Chia-Chin Tsoo & Bih-Yaw Jin
We are chemists who are interested in topologically nontrivial structures inspired by fullerenes and graphene. Using the angle-weave technique of mathematical beading, we realize that it is possible to construct robust models of approximate 3D curved surfaces for arbitrary sp2-hybridized graphitic structures with only beads and strings. We show here two bead sculptures, the first model corresponds the 3D embedding of Felix Klein's all-heptagon network and the second model the hyperbolic soccerball.
The sculpture represents a periodic graphitic structure which approximates a genus-3 negative curvature D-surface decorated with the Felix Klein's open network consisting only of full helptagons. A hypothetical carbon allotrope based on this structure can be called a D56 protoschwarzite since there are 24 heptagons and 56 carbon atoms in a unit cell.

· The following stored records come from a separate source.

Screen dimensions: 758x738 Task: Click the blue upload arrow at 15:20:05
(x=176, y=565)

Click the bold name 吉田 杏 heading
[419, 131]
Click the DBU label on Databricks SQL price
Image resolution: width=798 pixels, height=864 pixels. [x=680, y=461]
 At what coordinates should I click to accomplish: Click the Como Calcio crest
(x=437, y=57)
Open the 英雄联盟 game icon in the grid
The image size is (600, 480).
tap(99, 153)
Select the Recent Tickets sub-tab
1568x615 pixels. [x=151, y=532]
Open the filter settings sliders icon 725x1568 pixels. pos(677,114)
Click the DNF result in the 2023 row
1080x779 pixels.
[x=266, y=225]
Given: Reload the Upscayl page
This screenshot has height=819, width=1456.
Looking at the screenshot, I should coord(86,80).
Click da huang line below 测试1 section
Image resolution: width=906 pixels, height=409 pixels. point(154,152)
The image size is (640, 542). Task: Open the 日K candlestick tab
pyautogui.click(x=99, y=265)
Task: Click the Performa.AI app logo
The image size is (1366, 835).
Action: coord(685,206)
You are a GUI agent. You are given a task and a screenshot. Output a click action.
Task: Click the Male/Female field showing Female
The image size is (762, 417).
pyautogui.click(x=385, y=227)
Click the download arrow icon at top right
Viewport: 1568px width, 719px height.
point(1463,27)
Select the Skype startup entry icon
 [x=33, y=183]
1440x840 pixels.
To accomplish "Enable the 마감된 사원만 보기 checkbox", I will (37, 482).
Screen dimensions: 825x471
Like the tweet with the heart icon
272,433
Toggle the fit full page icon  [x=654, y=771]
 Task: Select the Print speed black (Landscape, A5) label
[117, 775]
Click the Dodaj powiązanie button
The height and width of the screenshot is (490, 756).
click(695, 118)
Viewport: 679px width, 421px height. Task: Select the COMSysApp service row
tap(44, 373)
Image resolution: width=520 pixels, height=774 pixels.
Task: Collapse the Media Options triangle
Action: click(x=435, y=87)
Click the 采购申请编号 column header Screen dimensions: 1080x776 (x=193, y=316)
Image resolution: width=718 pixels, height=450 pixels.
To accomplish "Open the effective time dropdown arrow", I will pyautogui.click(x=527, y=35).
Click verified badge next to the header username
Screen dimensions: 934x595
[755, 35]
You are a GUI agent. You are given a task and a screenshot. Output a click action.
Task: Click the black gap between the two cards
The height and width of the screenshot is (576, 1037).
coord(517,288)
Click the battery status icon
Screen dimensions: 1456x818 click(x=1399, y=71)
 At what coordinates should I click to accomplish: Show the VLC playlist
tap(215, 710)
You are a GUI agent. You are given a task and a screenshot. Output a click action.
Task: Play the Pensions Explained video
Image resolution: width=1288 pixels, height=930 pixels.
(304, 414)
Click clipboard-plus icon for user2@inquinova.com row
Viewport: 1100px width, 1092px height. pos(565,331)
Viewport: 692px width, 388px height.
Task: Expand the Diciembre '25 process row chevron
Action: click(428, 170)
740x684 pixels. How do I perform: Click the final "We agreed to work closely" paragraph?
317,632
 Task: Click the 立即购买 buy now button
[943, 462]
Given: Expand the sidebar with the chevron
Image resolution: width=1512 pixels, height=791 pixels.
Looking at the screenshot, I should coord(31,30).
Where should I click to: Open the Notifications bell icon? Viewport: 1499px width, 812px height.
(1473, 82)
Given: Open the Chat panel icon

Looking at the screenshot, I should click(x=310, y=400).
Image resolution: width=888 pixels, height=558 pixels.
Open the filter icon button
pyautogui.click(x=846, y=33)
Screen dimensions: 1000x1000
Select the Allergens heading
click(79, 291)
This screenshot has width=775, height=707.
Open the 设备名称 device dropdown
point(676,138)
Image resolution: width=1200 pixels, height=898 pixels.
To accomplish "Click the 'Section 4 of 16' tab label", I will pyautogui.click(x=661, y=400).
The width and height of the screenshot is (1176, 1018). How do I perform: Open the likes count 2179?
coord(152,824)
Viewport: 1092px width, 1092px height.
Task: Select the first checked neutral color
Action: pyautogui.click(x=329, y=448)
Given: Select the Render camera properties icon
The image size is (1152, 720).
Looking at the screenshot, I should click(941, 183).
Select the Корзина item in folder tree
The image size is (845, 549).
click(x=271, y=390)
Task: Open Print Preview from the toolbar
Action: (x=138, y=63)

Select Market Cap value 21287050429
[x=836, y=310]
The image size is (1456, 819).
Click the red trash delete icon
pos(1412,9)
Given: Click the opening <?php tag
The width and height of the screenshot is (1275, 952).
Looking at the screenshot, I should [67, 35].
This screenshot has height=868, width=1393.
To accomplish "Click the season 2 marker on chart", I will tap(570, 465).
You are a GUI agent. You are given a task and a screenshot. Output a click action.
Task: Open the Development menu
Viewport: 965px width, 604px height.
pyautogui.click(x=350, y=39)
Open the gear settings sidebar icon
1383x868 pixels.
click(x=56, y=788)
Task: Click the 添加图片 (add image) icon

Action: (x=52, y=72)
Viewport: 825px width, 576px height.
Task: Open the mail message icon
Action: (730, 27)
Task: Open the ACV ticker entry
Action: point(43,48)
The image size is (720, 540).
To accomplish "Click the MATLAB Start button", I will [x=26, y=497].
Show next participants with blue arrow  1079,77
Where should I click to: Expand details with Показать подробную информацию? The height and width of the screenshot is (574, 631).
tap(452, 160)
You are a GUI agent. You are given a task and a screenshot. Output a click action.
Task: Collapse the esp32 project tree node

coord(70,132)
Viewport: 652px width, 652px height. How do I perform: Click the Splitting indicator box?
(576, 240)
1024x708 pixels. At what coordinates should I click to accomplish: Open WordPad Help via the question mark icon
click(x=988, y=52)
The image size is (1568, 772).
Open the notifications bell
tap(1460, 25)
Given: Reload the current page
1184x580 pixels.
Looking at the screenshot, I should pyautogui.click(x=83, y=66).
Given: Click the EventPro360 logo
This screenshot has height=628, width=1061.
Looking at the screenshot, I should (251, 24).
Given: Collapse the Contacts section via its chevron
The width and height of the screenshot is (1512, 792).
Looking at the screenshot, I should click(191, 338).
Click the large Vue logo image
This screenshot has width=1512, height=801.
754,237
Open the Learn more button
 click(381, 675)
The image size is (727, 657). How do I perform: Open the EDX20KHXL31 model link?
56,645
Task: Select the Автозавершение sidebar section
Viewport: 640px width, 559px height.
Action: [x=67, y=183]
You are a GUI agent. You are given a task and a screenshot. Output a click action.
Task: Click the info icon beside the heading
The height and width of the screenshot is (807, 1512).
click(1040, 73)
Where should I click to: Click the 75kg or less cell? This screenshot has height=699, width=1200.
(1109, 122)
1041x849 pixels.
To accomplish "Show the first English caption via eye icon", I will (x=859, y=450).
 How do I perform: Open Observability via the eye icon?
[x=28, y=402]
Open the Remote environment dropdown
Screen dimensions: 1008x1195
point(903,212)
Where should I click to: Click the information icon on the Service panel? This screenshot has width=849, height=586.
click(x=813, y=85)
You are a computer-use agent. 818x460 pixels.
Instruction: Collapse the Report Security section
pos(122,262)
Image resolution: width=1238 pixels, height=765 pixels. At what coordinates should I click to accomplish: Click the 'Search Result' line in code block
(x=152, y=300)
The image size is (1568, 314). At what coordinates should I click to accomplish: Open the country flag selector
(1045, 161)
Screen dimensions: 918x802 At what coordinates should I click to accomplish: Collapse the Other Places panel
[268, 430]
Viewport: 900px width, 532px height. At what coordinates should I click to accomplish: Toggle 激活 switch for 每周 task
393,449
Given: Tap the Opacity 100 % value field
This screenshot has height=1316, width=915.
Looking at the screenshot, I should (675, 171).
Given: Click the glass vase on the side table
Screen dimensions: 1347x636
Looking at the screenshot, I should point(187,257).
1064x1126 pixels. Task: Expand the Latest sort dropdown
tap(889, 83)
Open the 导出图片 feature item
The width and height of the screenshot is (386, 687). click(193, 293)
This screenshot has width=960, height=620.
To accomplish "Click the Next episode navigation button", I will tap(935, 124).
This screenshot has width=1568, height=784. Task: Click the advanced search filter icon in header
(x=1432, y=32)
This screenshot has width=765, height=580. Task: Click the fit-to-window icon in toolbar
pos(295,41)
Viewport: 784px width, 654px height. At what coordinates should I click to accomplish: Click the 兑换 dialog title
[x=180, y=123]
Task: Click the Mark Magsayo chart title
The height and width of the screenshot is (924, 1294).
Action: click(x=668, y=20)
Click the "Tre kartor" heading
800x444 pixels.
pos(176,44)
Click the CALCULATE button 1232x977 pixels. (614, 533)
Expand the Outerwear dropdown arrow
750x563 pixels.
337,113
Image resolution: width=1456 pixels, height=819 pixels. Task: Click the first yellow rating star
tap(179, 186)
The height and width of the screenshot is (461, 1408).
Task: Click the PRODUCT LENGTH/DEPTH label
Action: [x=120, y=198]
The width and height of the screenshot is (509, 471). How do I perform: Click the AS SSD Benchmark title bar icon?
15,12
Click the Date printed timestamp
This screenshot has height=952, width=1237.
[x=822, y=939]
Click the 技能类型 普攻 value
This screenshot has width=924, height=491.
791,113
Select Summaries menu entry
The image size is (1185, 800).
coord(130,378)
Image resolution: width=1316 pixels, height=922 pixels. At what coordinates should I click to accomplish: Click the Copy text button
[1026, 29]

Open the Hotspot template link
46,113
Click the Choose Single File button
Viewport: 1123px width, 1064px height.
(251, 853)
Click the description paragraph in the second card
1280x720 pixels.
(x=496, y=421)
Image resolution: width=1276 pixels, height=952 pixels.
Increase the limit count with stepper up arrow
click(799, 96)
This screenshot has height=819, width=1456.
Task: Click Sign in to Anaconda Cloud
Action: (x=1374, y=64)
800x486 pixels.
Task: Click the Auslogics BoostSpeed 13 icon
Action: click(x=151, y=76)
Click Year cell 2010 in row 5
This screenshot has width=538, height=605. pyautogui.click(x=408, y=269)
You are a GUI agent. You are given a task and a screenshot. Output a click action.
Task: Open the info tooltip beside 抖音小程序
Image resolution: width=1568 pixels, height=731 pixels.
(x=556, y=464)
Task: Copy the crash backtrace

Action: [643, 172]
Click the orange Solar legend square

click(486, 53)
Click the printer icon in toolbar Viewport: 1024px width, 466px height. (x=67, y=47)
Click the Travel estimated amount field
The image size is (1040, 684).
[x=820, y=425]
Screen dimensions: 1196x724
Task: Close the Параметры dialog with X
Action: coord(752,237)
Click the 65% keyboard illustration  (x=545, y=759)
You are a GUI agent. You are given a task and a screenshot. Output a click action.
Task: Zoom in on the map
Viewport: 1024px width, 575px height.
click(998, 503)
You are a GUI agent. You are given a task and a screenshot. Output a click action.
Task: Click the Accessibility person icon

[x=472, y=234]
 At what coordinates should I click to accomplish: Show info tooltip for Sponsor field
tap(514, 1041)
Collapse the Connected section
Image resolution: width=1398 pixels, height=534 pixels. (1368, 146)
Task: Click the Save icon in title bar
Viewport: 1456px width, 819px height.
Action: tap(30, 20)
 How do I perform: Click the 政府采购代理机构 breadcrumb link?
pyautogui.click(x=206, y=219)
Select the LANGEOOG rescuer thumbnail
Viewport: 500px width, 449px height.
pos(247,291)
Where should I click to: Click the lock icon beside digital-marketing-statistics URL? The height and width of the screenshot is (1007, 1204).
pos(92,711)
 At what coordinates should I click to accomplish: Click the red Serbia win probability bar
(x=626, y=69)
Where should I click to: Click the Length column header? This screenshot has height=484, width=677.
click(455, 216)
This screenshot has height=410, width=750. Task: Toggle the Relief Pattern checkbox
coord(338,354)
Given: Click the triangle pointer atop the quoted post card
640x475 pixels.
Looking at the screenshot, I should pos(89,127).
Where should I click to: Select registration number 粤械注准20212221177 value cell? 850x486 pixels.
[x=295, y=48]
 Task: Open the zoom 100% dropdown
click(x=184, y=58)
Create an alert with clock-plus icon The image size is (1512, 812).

Buckyball or molecular soccerball is a spherical fullerene molecule with the formula C60, in which two neighbored pentagons are separated by a single carbon-cabon bond. Similarly, the hyperbolic soccerbal, or the D168 Schwarzite, is a hyperbolic graphitic structure, in which two neighbored heptagons are also separated by a single carbon-carbon bond. The hyperbolic soccerball is related to the D56 Schwarzite structure by a leapfrog transformation consisting of omnicapping followed by dualization.